Lo scorso settembre il documento “SOS fiumi – manutenzione idraulica o gestione fluviale?” ha fatto chiarezza sul punto anche se dallo stesso emerge un vero e proprio stato di emergenza dei fiumi. In tutto il Paese – riporta la nota del Wwf – continuano a essere autorizzati interventi di taglio indiscriminato della vegetazione ripariale o di dragaggio degli alvei con la scusa di renderli più sicuri. Azioni in aperto contrasto con le direttive europee ma anche con la recente “Strategia dell’Ue sulla biodiversità per il 2030” che sottolinea l’importanza di mantenere il buono stato ecologico dei corsi d’acqua. È infatti lunga la lista dei casi di recente manutenzione idraulica che hanno stravolto diversi corsi d’acqua italiani e che, in alcuni casi, hanno peggiorato la sicurezza lungo i fiumi.
È doveroso pertanto adoperarsi di più per ristabilire gli ecosistemi di acqua dolce e le funzioni naturali dei fiumi. La loro gestione è complessa e non può essere affrontata con formulette semplicistiche del tipo “taglia e scava”. Proprio in occasione della Giornata mondiale dedicata ai fiumi, l’associazione ambientalista italiana ha sottolineato come in Italia appena il 40% dei fiumi goda di buona salute, essendo a norma rispetto ai parametri stabiliti dalla Direttiva quadro sulle acque dell’Unione europea. Un altro dato che non migliora le cose riguarda invece il consumo di suolo lungo i corsi d’acqua. In Italia questo fenomeno è in crescita un po’ ovunque: stando infatti al rapporto Ispra 2017 è una criticità che riguarda, in Liguria, circa il 24% del territorio entro 150 metri dagli argini, in Trentino Alto Adige oltre il 12% e Veneto più del 10%.
«Si è irresponsabilmente continuato a costruire in aree pericolose che potevano essere meglio utilizzate per compensare i deficit di aree di esondazione, mentre così la percentuale di suolo consumato all’interno delle aree a pericolosità idraulica elevata è del 7,3%, mentre è del 10,5% nelle aree a pericolosità media, lasciando così oltre 7,7 milioni di italiani a rischio. Secondo l’associazione ambientalista, nonostante l’urgente necessità di riqualificarli questi siti vengono, invece, danneggiati.
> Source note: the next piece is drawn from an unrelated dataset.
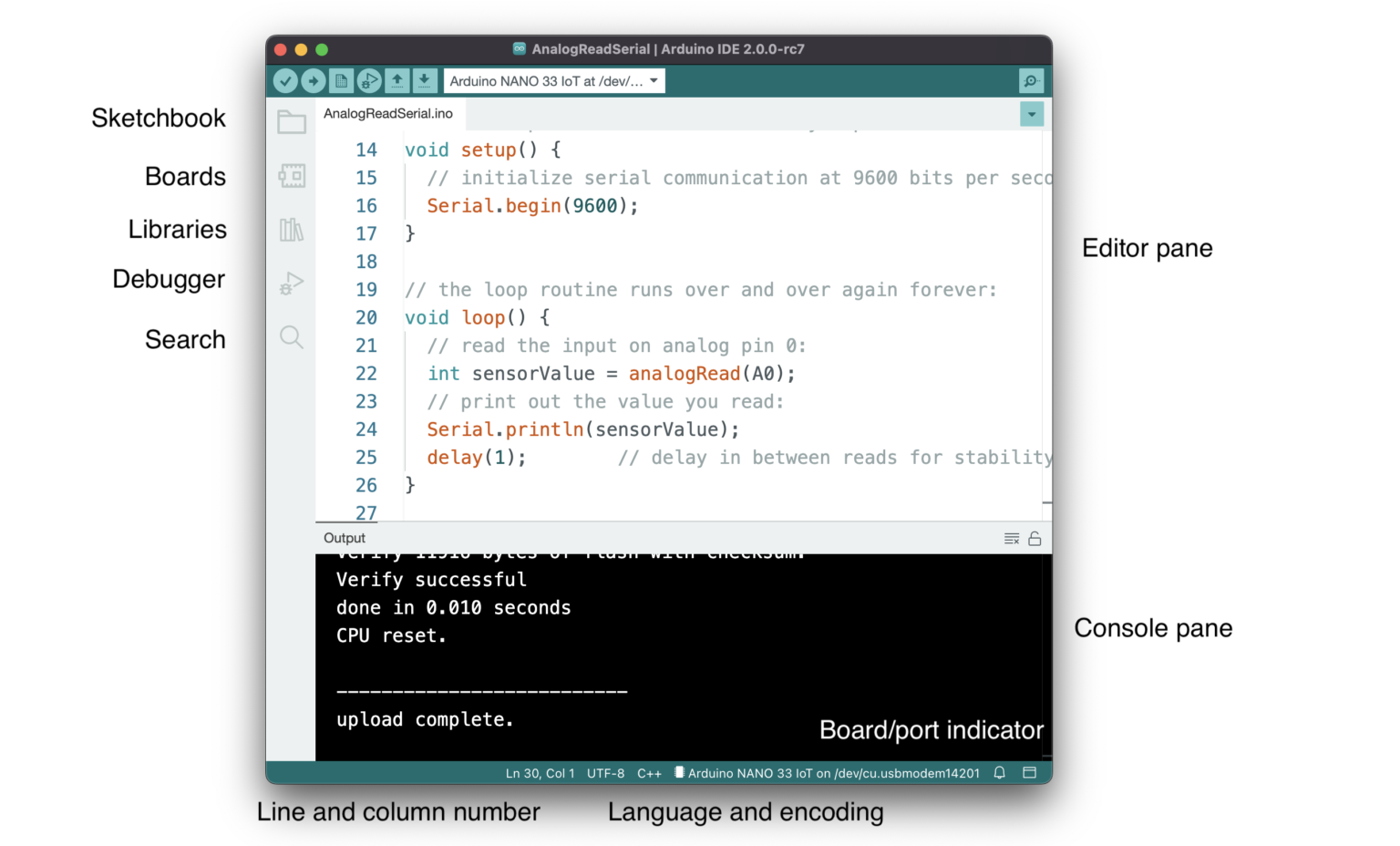Toggle the output scroll lock icon
This screenshot has height=846, width=1400.
(1035, 539)
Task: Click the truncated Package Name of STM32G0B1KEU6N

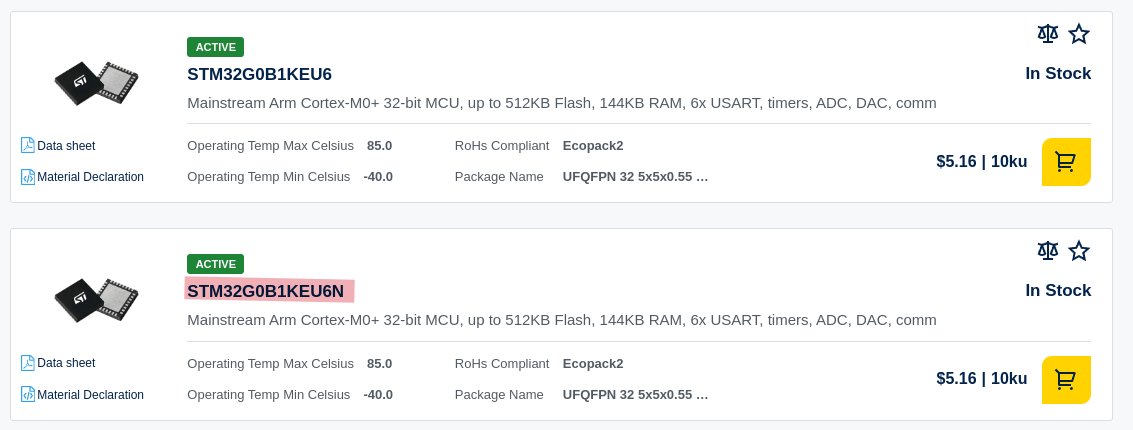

È dunque indispensabile considerare la complessità degli ecosistemi d’acqua dolce, dei fiumi, garantire la loro vitalità affinché conservino o ripristino il più possibile la loro funzionalità ecologica per garantire i loro servizi ecosistemici. Tra questi, ad esempio, la capacità di depurarsi in autonomia, di proteggere le sponde, di contenere le acque durante le piene, di ricaricare le falde, ma anche di regolare il ciclo idrologico e attenuare gli effetti del riscaldamento. Funzioni «tanto importanti per favorire l’adattamento ai cambiamenti climatici». Per questo, secondo Wwf Italia, è indispensabile garantire un approccio interdisciplinare nella gestione del territorio e, in particolare, nella manutenzione dei fiumi: «è necessario coinvolgere geomorfologi, idrogeologi, botanici, ecologi, forestali, insomma le competenze ambientali che sono state fino ad ora generalmente escluse.